While Bernanke said Congress and Obama must put the federal government’s finances on a “sustainable trajectory” over the long term, he warned that policymakers should not disregard the “fragility” of the recovery.

The Fed chief also said policymakers will discuss the tools they could use to boost the recovery at their next meeting this month and stand ready to use them if necessary. Policymakers “are prepared to employ these tools as appropriate to promote a stronger economic recovery in the context of price stability,” he said in the text of a speech to economists in Minneapolis.

Stock futures dropped earlier as European Central Bank President Jean-Claude Trichet resisted calls to lower interest rates even after “downside risks” to the eurozone intensified. The economy faces “particularly high uncertainty,” Trichet said at a news conference in Frankfurt. The ECB cut its growth forecasts for this year and next.

Stocks also fell as claims for U.S. unemployment benefits rose last week, a sign the labor market is struggling to gain traction more than two years after the recession ended.
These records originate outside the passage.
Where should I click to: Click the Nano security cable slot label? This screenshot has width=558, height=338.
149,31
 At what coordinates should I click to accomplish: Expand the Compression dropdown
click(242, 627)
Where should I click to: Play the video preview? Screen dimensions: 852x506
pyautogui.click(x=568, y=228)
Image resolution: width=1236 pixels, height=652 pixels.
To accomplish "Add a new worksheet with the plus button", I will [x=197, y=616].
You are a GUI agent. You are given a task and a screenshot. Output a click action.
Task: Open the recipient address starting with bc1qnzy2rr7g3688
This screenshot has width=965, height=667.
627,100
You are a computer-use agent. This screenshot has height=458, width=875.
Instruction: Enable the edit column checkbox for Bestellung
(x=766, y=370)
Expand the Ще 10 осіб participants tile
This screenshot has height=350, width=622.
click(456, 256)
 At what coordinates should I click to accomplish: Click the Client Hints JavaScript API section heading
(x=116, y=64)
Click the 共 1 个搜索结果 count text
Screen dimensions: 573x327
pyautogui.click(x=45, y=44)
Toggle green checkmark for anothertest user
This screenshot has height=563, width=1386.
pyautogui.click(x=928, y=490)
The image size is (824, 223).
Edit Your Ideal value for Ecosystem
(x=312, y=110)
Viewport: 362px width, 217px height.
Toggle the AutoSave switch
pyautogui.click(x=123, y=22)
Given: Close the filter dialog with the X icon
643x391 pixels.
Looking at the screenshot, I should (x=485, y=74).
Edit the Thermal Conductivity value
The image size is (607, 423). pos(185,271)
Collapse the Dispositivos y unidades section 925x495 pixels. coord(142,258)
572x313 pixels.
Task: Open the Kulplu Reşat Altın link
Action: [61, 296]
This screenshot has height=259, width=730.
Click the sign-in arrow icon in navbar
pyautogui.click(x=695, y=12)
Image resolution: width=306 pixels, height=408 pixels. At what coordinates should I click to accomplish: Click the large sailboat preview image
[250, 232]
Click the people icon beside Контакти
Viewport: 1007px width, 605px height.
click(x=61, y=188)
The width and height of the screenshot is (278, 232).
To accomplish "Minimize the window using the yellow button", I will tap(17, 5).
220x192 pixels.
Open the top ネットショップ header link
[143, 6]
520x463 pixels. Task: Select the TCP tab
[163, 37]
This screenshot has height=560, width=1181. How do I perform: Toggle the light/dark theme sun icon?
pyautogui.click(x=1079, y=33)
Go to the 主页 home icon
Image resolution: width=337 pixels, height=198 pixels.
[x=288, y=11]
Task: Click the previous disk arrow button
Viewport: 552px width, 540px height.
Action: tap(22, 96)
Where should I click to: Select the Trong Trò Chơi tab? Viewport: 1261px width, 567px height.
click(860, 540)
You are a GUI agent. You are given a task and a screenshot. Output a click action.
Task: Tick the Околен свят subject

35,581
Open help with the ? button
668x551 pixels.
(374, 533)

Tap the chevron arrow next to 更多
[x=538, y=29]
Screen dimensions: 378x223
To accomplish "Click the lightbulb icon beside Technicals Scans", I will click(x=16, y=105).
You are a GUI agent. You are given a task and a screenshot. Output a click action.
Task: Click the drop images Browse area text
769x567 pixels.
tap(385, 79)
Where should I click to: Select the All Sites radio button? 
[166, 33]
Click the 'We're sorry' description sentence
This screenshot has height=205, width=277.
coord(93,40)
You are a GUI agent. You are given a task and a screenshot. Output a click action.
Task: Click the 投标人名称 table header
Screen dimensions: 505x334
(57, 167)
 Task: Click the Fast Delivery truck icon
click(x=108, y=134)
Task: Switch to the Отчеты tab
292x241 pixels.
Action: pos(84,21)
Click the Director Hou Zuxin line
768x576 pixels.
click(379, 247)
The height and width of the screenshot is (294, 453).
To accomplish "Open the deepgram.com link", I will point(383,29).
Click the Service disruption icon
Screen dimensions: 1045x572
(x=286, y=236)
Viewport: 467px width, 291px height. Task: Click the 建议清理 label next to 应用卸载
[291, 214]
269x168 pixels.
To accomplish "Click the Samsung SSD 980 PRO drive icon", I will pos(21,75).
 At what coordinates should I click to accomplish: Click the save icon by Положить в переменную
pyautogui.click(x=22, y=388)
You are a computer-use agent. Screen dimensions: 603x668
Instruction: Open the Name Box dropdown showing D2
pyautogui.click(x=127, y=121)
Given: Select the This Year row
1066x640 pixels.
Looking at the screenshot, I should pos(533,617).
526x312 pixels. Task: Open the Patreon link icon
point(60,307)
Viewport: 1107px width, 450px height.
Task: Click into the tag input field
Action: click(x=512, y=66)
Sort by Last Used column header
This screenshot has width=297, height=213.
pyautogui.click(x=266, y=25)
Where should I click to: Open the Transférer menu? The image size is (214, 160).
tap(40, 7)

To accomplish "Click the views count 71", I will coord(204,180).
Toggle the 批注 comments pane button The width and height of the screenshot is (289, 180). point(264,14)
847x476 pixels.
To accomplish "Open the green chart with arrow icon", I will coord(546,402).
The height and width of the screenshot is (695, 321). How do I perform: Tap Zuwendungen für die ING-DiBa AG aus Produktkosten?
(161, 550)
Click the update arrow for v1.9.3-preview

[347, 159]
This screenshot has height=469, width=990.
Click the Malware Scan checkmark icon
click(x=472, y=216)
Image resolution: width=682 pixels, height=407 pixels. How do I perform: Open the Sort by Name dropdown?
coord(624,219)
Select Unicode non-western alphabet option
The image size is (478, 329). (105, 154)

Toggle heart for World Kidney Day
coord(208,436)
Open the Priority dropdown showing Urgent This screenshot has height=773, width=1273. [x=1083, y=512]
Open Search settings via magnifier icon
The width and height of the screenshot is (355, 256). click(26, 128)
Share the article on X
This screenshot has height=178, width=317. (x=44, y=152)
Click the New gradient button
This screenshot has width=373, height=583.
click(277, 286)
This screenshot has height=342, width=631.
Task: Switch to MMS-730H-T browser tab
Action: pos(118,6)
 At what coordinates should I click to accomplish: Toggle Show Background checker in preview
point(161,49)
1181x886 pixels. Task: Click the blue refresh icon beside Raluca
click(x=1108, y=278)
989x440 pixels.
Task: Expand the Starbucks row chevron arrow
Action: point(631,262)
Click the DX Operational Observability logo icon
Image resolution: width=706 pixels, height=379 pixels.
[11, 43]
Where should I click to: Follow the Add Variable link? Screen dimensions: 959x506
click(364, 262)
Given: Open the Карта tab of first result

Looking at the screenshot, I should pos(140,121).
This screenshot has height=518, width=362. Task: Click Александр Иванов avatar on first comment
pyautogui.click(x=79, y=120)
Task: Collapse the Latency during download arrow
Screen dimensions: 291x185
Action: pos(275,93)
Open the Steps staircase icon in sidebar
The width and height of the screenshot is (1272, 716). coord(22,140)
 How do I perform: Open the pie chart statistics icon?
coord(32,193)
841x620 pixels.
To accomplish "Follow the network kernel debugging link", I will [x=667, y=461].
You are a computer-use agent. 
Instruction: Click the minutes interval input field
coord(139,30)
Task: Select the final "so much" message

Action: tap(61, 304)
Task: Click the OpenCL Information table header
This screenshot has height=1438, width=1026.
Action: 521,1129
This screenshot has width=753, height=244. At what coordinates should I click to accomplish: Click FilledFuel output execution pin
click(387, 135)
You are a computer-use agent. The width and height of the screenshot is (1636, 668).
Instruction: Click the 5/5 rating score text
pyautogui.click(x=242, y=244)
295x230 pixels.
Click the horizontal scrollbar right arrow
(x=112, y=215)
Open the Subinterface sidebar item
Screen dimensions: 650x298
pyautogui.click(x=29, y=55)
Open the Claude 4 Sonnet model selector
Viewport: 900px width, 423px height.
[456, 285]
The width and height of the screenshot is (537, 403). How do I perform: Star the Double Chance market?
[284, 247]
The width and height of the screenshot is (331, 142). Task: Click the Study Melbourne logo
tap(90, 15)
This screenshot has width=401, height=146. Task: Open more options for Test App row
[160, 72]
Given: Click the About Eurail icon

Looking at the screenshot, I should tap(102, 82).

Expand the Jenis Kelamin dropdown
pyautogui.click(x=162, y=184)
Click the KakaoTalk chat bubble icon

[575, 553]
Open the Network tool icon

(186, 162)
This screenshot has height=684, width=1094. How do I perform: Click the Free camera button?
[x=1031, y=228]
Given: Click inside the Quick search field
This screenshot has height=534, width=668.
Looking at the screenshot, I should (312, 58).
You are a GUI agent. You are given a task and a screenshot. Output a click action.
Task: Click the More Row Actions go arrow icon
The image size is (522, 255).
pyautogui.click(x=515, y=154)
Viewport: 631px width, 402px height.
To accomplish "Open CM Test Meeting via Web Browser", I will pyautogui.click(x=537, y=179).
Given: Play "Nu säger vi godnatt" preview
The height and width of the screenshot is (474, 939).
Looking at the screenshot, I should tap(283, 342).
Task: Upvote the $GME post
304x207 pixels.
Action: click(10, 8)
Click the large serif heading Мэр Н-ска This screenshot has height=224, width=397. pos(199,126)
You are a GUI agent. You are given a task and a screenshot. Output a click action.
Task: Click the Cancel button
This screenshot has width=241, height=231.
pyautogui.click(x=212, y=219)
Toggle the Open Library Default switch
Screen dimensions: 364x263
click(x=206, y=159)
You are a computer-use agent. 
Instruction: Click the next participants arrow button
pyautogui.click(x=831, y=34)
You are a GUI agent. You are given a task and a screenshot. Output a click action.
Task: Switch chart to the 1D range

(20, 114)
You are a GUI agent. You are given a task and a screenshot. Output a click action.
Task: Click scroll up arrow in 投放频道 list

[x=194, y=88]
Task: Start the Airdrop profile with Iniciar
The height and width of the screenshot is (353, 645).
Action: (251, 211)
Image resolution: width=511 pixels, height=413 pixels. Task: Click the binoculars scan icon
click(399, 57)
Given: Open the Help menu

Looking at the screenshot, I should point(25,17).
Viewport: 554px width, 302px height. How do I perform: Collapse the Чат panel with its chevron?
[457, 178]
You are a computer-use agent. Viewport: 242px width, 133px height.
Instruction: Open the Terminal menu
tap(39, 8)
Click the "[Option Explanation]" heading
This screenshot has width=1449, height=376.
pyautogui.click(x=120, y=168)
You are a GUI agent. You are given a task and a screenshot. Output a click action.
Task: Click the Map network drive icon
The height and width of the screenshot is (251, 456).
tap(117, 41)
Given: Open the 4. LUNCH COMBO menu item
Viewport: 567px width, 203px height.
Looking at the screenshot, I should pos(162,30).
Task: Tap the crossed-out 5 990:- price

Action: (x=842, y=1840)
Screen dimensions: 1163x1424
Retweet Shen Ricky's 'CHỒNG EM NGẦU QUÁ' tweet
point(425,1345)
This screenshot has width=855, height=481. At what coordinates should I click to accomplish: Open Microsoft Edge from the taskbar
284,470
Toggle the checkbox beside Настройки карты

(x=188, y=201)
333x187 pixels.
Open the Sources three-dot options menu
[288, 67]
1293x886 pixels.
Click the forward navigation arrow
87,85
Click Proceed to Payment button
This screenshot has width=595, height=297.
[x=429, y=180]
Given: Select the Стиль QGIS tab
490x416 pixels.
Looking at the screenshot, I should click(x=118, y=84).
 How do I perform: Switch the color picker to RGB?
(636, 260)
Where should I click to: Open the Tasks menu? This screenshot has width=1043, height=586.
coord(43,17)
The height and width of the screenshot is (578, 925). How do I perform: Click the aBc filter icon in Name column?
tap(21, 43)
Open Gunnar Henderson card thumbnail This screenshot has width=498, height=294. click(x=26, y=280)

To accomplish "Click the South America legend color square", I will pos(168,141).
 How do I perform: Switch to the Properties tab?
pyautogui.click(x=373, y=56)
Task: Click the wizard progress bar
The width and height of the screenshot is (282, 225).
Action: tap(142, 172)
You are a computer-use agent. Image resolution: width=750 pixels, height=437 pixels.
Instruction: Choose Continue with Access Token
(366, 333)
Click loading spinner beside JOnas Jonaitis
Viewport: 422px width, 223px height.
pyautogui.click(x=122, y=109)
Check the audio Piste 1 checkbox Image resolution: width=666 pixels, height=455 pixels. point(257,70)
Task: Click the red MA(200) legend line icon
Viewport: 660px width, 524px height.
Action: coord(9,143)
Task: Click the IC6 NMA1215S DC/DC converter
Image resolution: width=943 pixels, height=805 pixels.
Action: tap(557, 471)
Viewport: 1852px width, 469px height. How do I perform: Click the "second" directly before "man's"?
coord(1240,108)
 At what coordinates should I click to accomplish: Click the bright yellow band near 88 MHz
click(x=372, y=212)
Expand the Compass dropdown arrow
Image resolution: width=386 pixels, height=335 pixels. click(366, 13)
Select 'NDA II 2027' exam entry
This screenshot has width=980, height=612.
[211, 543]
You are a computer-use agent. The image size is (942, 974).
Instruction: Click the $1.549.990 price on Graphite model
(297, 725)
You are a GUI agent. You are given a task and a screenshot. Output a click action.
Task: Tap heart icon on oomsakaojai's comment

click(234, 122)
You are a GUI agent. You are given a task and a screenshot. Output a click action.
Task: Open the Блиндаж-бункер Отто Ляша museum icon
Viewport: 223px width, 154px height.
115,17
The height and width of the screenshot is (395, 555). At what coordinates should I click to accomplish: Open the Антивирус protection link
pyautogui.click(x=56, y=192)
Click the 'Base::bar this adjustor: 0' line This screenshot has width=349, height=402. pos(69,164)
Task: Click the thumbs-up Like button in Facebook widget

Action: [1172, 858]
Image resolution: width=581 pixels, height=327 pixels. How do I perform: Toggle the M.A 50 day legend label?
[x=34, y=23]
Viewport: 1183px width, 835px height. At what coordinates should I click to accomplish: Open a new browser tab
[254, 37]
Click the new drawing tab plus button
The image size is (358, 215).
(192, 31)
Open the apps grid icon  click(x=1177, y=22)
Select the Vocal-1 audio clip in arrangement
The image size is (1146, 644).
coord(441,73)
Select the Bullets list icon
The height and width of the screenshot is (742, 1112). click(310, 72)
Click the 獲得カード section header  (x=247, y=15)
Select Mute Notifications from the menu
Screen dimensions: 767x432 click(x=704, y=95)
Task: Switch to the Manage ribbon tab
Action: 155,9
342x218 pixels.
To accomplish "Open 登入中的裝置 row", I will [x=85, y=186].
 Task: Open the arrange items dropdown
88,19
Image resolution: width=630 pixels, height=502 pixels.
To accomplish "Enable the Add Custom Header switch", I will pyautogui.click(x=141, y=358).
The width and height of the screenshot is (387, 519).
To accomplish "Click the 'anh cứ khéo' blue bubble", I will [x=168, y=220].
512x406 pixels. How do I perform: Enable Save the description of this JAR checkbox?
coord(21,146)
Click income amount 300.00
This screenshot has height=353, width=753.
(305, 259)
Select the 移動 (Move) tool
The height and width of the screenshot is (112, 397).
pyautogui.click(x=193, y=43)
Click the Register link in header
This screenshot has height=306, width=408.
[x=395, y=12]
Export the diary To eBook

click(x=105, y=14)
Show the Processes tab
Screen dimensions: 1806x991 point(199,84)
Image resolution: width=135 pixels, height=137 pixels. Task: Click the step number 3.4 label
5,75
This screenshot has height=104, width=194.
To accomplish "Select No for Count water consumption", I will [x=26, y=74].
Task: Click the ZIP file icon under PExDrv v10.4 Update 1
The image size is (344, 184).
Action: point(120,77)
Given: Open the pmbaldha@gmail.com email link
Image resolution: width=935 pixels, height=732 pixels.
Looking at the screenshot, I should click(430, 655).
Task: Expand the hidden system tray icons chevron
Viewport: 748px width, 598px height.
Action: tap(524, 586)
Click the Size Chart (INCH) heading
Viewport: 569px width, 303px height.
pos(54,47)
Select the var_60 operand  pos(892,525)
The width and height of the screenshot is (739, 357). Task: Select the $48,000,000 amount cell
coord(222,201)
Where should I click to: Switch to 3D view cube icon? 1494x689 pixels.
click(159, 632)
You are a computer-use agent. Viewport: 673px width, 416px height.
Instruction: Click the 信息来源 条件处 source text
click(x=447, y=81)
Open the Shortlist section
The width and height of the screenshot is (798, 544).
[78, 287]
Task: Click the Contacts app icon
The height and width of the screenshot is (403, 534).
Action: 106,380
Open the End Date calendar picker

The Morgan Stanley Cyclical Index of companies whose earnings are most dependent on economic growth dropped 2.2 percent. The Dow Jones transportation average, also a proxy for the economy, lost 1.3 percent.

JPMorgan Chase fell 3.8 percent to $33.51. Boeing declined 3.2 percent to $62.81. DuPont retreated 2.2 percent to $46.40.

Yahoo rose 6.1 percent, the most in the S&P 500, to $14.44. Third Point bought a 5.2 percent stake and urged the board to resign, saying directors erred in spurning takeover bids and hired a CEO who wasn’t up to the job.